» AIM OF THE EXERCISE: When the line containing "Open the 数据 navigation menu" appears in the data below, begin copying there and stop only after the line containing "The image size is (662, 390).".

» MATERIAL PROVIDED:
☆ ☆ ☆
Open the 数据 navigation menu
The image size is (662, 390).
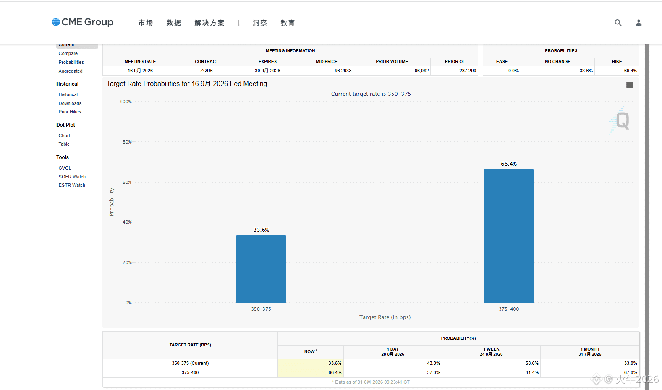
☆ ☆ ☆
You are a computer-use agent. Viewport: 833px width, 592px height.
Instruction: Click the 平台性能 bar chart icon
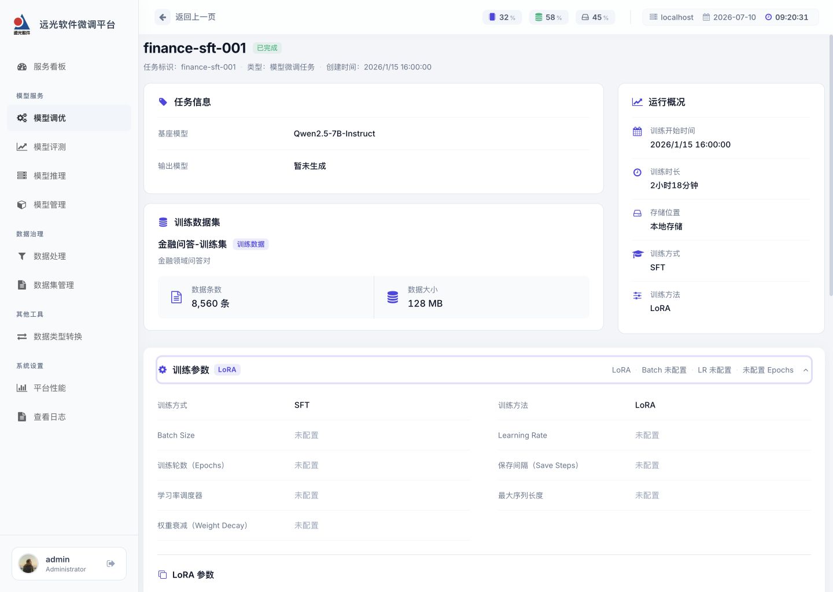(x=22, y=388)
☆ ☆ ☆
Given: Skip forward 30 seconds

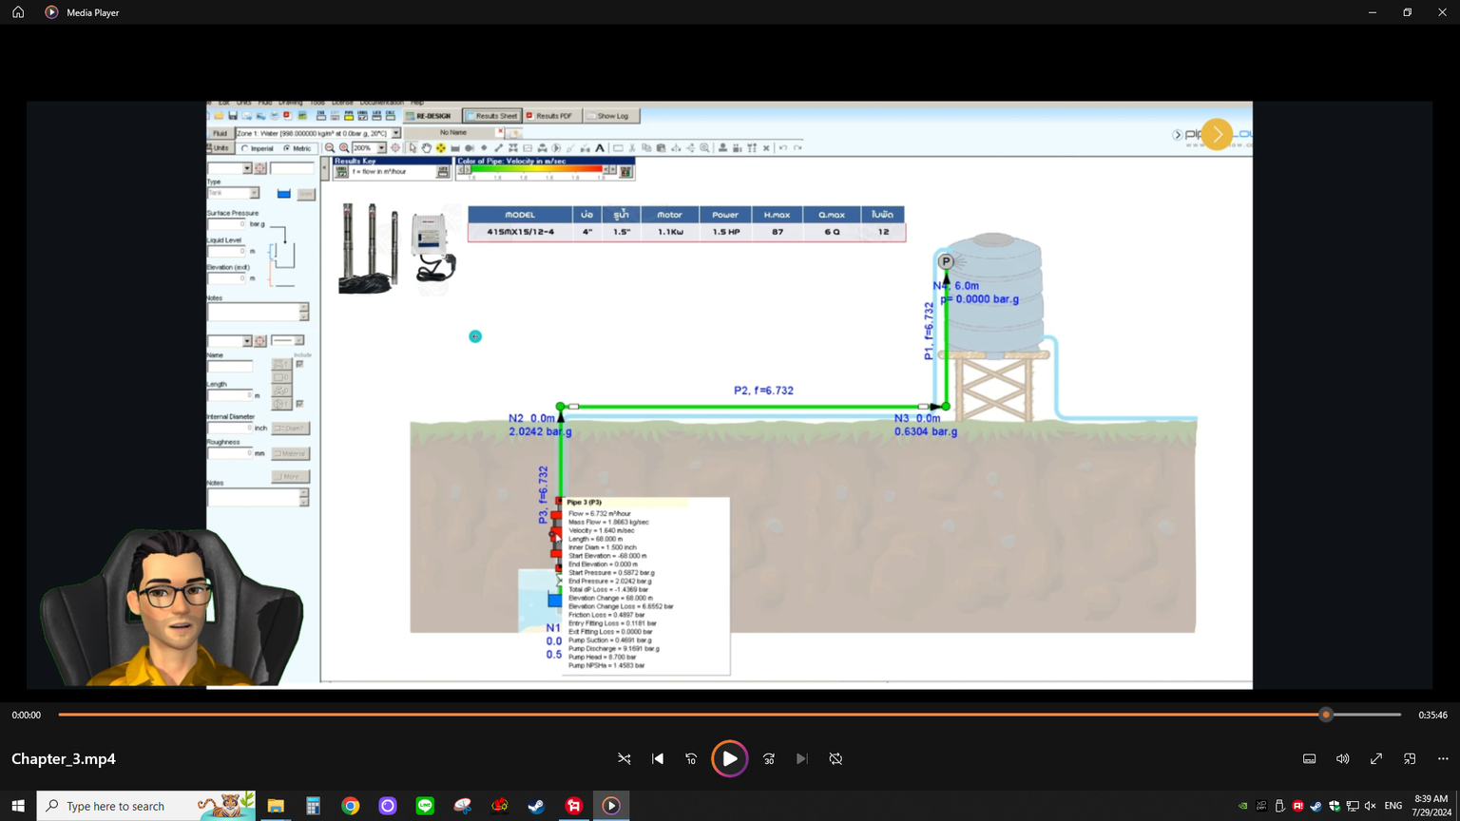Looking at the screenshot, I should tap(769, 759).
☆ ☆ ☆
» SOLUTION TO THIS EXERCISE:
Open the 数据 navigation menu
The image size is (662, 390).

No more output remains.